Out of them P.W.2 Anil Kulkarni had suffered injuries in the accident, but he deposed that he came to know about the incident after accident. 14. P.W.3 Shrinkant Kulkarni, deposed that he was sitting on the fourth bench from the driver's side and truck has cut the side body sheet of the bus. He further deposed that "in his opinion," accident might have taken place due to rash and negligent driving of the truck driver. It is, thus, clear that oral evidence is not of any help to any of the parties. 15. Mrs. Reddy, learned counsel vehemently submits that witness P.W.3 Shrikant has expressed his opinion that accident might have taken place due to rash and negligent driving of the truck driver. I am afraid, as the opinion of the witness does not carry any weightage on the question of facts. 16. In that view of the matter, we shall have to come back to the other evidence on record.

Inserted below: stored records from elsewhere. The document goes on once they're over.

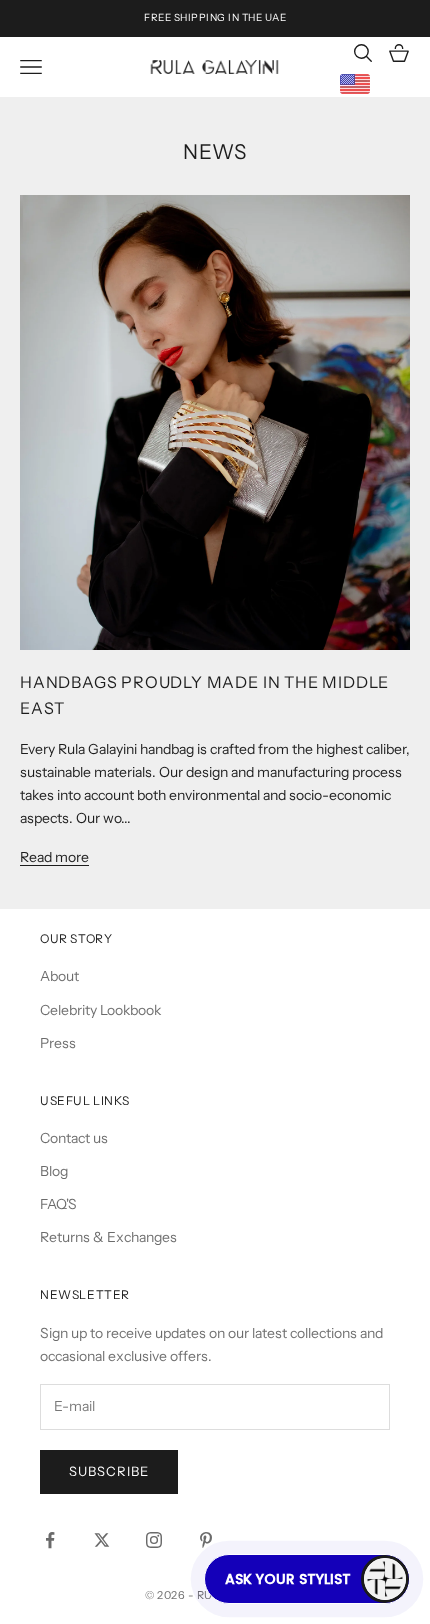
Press (58, 1043)
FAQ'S (58, 1204)
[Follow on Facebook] (50, 1540)
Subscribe (109, 1471)
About (59, 976)
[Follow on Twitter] (102, 1540)
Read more (54, 857)
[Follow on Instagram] (154, 1540)
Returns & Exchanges (108, 1237)
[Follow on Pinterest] (206, 1540)
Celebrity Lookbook (100, 1010)
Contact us (74, 1138)
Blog (54, 1171)
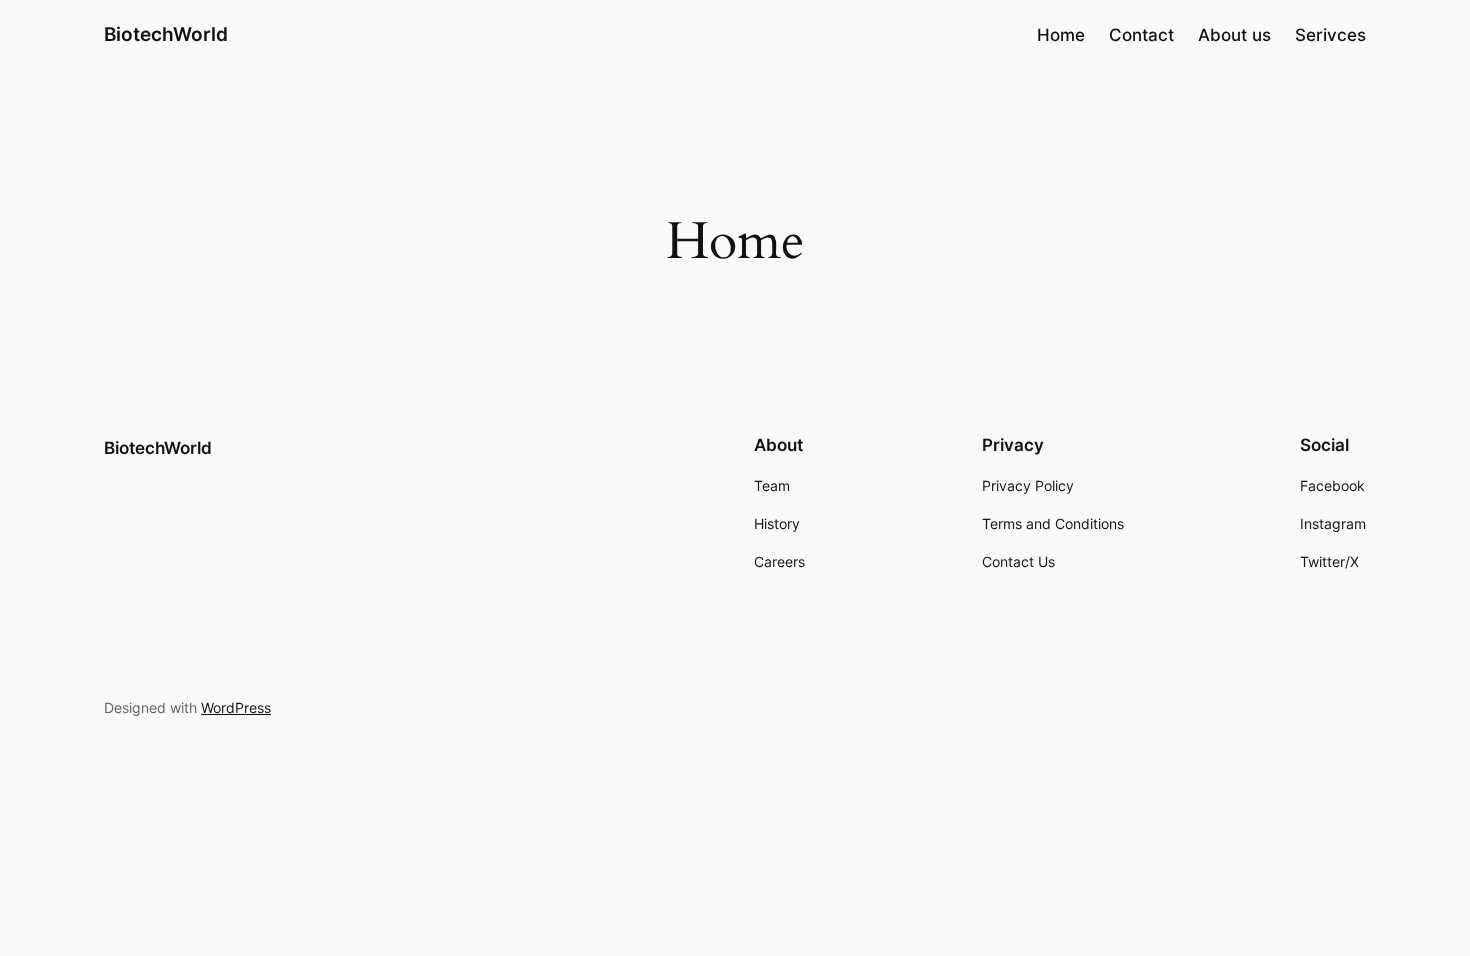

The other evidence on record is the certified copy of the panchnama of occurrence at Exh.50. The panchnama was recorded immediately after occurrence. The learned Member had minutely perused the contents of the panchnama. It would show that each of the vehicles had suffered damage from its front side, and therefore, by applying principle of res-ipsa-loquitor held that both drivers are equally rash and negligent in driving their respective vehicles. The very principle was reiterated in the case of Pushpabai Parashottam Udeshi and others Vs. M/s Ranjit Ginning and Pressing Co. Pvt. Ltd and another (A.I.R. 1977 S.C. 1735), as relied on by the learned counsel for respondent No.8. In that view of the matter, reasoning adopted by the learned Member, cannot be faulted with. 17. For the foregoing reasons, the appeal fails and the same is, therefore, dismissed without any order as to costs.